--- Text provided ---
The Case for More Independent Social Workers
Port Clinton, Ohio, is a city of approximately 6,000 residents that sits along the shore of Lake Erie. It is a tight-knit community whose population swells during summer vacation months. As with many small rural areas, Port Clinton has been hit hard by the opioid epidemic. According to the Centers for Disease Control and Prevention (CDC), rates of drug overdose deaths are rising in rural areas, surpassing rates in urban areas.
“We need to understand why this is happening so that our work with states and communities can help stop illicit drug use and overdose deaths in America," said CDC Director Dr. Brenda Fitzgerald in a press release.
Dr. Justa Smith, a Walden University Doctor of Social Work (DSW) graduate and director of operations at C.H.O.I.C.E.S. Behavioral Health Care, believes one factor is because of a lack of resources, programs, and community activities for healthy engagement. She says there’s not much to do in Port Clinton other than a bowling alley and bars. Though some court-sponsored programs have opened for children, there are no recreation or youth centers where adolescents can play and grow safely. Put-in-Bay, one of the closest choices for entertainment, is outside of town and only accessible by ferry. The village is on South Bass Island and serves as a tourist attraction mainly for adults interested in drinking, dining, and shopping.
“We see substance abuse issues with children and adults,” says Dr. Smith.
Relating to the experiences of her patients, Dr. Smith grew up with an alcoholic father who was abusive toward her mother. Dr. Smith moved to Ohio with her mother and sister, while her dad remained in Nevada and continued to abuse alcohol. He now has alcoholic dementia and lives in a nursing home.
“My life experience has definitely played a major role in my career choice,” says Dr. Smith, who has battled anxiety and depression throughout her life and worked with social workers remotely to ensure her dad was receiving the right care. “I’m better situated to work with people who have similar symptoms and experiences because I can relate to them and, most importantly, help them.”
--- Data excerpts ---
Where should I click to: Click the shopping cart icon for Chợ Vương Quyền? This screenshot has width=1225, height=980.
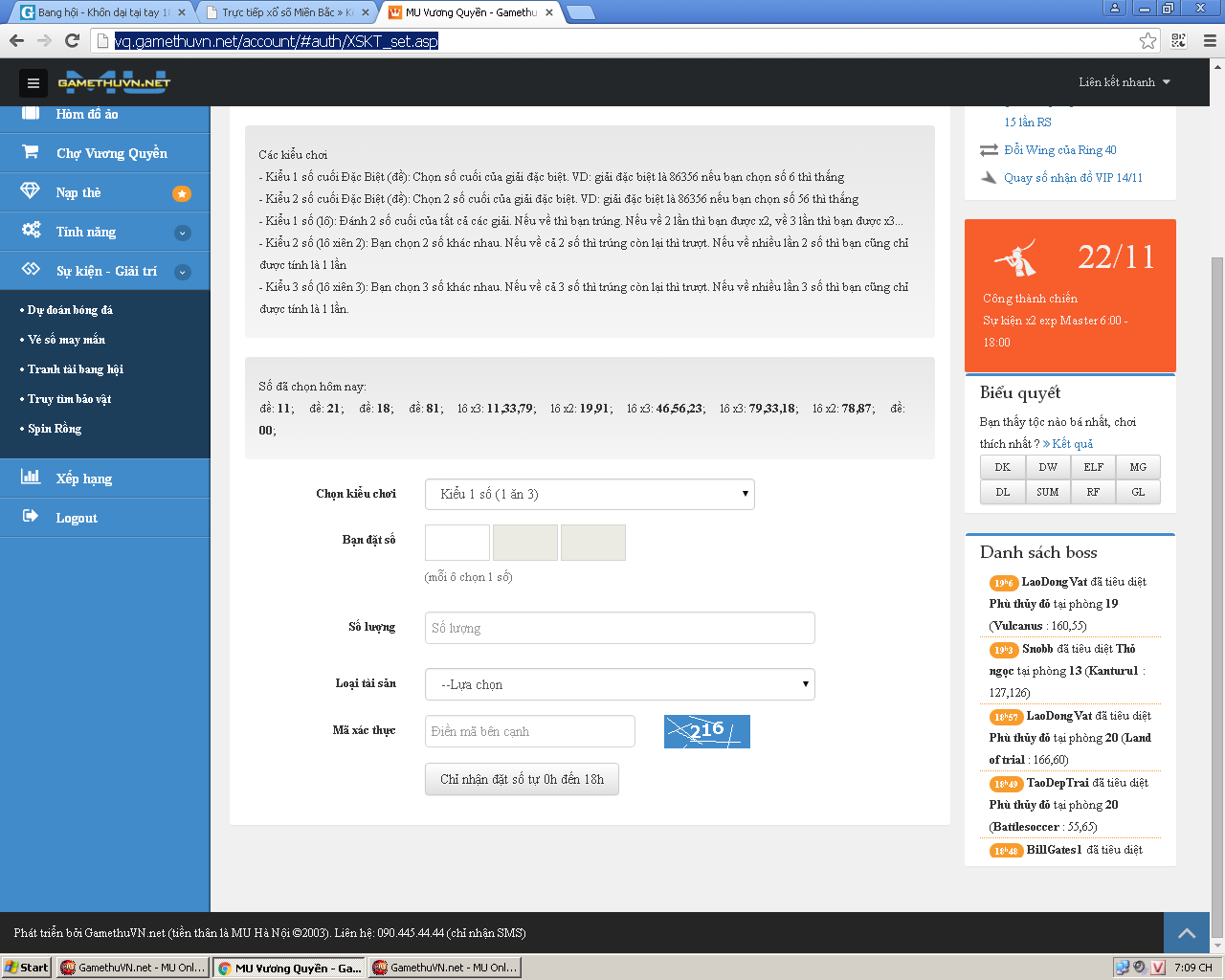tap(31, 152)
---
--- Data excerpts ---
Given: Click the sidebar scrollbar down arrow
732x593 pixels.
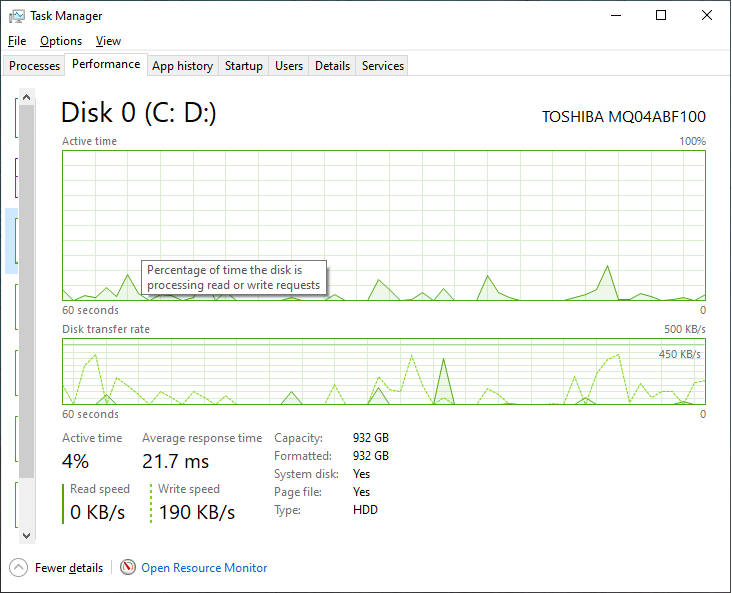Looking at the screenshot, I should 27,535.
---
→ **Prompt**:
Please continue the article on independent social workers and the opioid epidemic in Port Clinton, starting after its final paragraph.

→ **Reply**:
The agency Dr. Smith works for provides mental health and chemical dependency treatment through intensive outpatient services and opioid maintenance treatment. Due to the pervasive access to and use of opioids, the agency also opened a Suboxone clinic. Dr. Smith was drawn to C.H.O.I.C.E.S. Behavioral Health Care because case managers and counselors offer community services that include home visits if people don’t have access to transportation or refuse to leave their house.
“Since everyone knows everyone, it can be intimidating to get treatment,” says Dr. Smith. “The ability to meet people where they are until they get comfortable to leave their home for treatment is essential. It’s so valuable to have licensed independent social workers in areas that don’t have an existing agency or one nearby, so they can provide services in communities where the need is.”
Dr. Smith is a licensed independent social worker with a supervision designation (LISW-S), which means she can offer supervision and sign-offs. As director of operations at the agency, she meets with patients and oversees operations, including supervising all staff and signing off on all patient-related documents. Having an LISW-S credential is important, she says, because one day she wants to have her own agency. However, her journey to earn her LISW-S revealed a potential drought in the pipeline of credentialed social workers who offer supervising and training services.
Through her Walden doctoral research, “Shortage of Licensed Independent Social Workers With the Training Supervision Designation,” Dr. Smith found several barriers licensed social workers named as reasons not to pursue this credential, including age, their employers not requiring it, being unaware of its value, and it not being a personal or a familial priority. Not having this credential can make it difficult for social workers to strike out on their own. It also can impact health centers if they don’t have enough staff who can sign off on patient documents.
According to Dr. Smith, licensed independent social workers with a supervision designation are in high demand. In her experience, they can charge $175 an hour for the Ohio requirement of 150 supervised hours for social workers pursuing an LISW-S. When Dr. Smith was pursuing her credential, the most affordable supervisor she could find was an hour away from her home. She says the supervision cost plus gas can easily add up to a house and car payment each month, which is a lot for social workers who are underpaid.
“I was lucky to find someone who knew a supervisor who offers a pay-it-forward agreement,” says Dr. Smith. “That meant in order for me to receive free supervisory services, I had to offer the same to other licensed social workers once I earned my LISW-S.”
Every Friday for two hours, Dr. Smith and her fellow supervisees discussed ethical issues, staffing, symptoms, diagnosis, and treatments. The supervision sessions offered the social workers a great way to network with each other while receiving guidance, reviewing laws and rules, and discussing changes in the “Diagnostic and Statistical Manual of Mental Disorders (DSM–5).”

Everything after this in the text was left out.